Scraping 2018 Election Data

Scraping Data for 2014 Gubernatorial Elections
November 6, 2018
A Quick Look at the Election 2018 Data
November 12, 2018
Show all
Scraping Election 2018 Data

Scraping Election 2018 Data

Yesterday, I scrapped data for the 2014 gubernatorial election from New York Times webpage. Since the reporting is almost complete in many locations, I also scrapped the 2018 election data from this year's New York Times election webpage, which is pulling the data from the JSON file at this link..

The whole dataset for house, senate, and governor elections can be downloaded from this link as a CSV file. Once this file is merged with the dataset from the MIT Election Data and Science Lab, you are all good to go.
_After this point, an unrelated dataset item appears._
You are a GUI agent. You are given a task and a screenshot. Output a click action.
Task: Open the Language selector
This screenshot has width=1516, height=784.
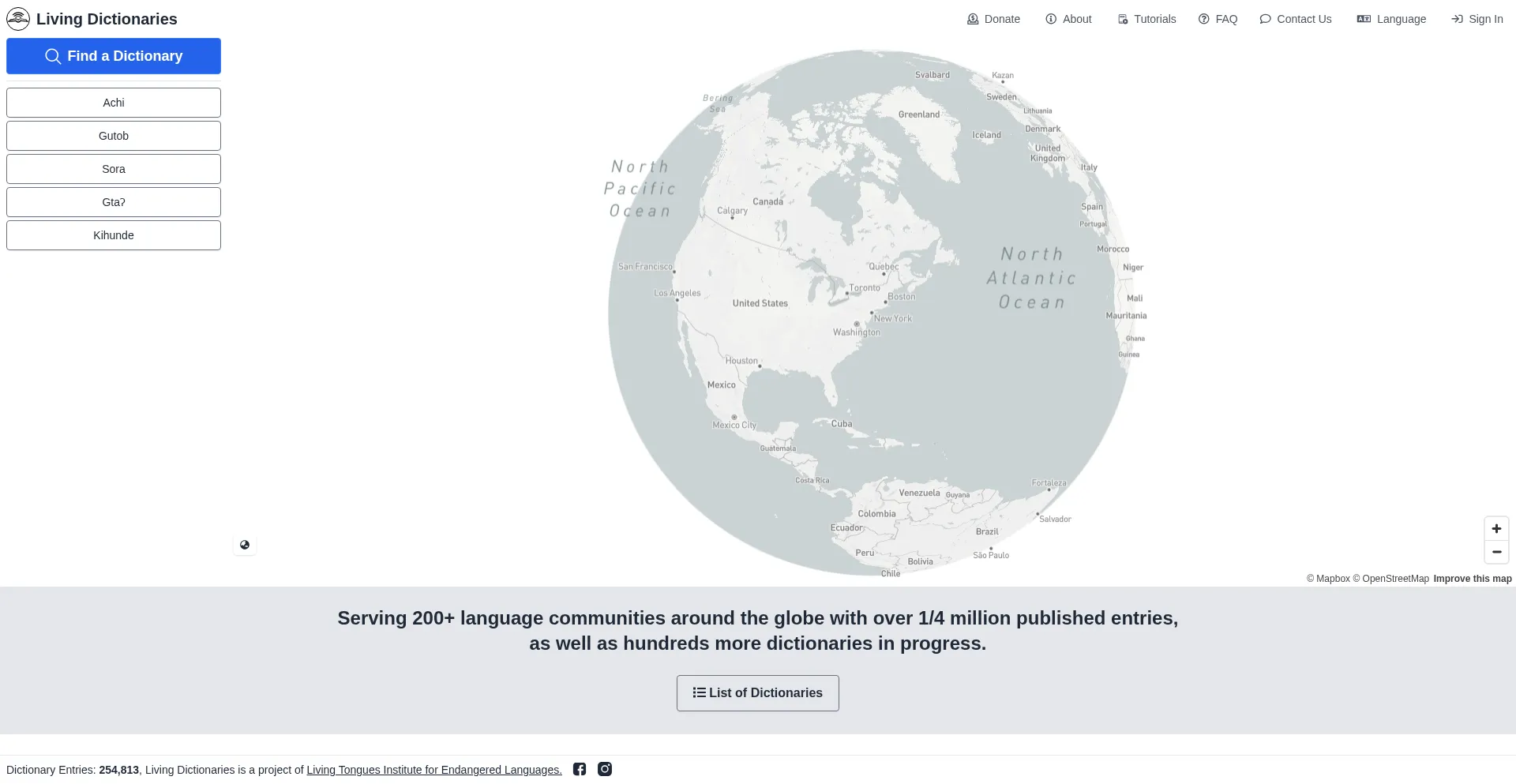(1391, 19)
I will post some R code in the following days for some basic analysis and graphs using the FL dataset.

For those interested, below is the source code for scrapping the 2018 elections data.


require(jsonlite)
require(Hmisc)


a = fromJSON("https://int.nyt.com/applications/elections/2018/api/1/races/2018-11-06.json")


races      = a[[6]]
candidates = a[[6]]$candidates
counties   = a[[6]]$counties


# Pulling Results for Governors

  gov <- which(races$race_type=="governor")
  governor.race <- vector("list",length(gov))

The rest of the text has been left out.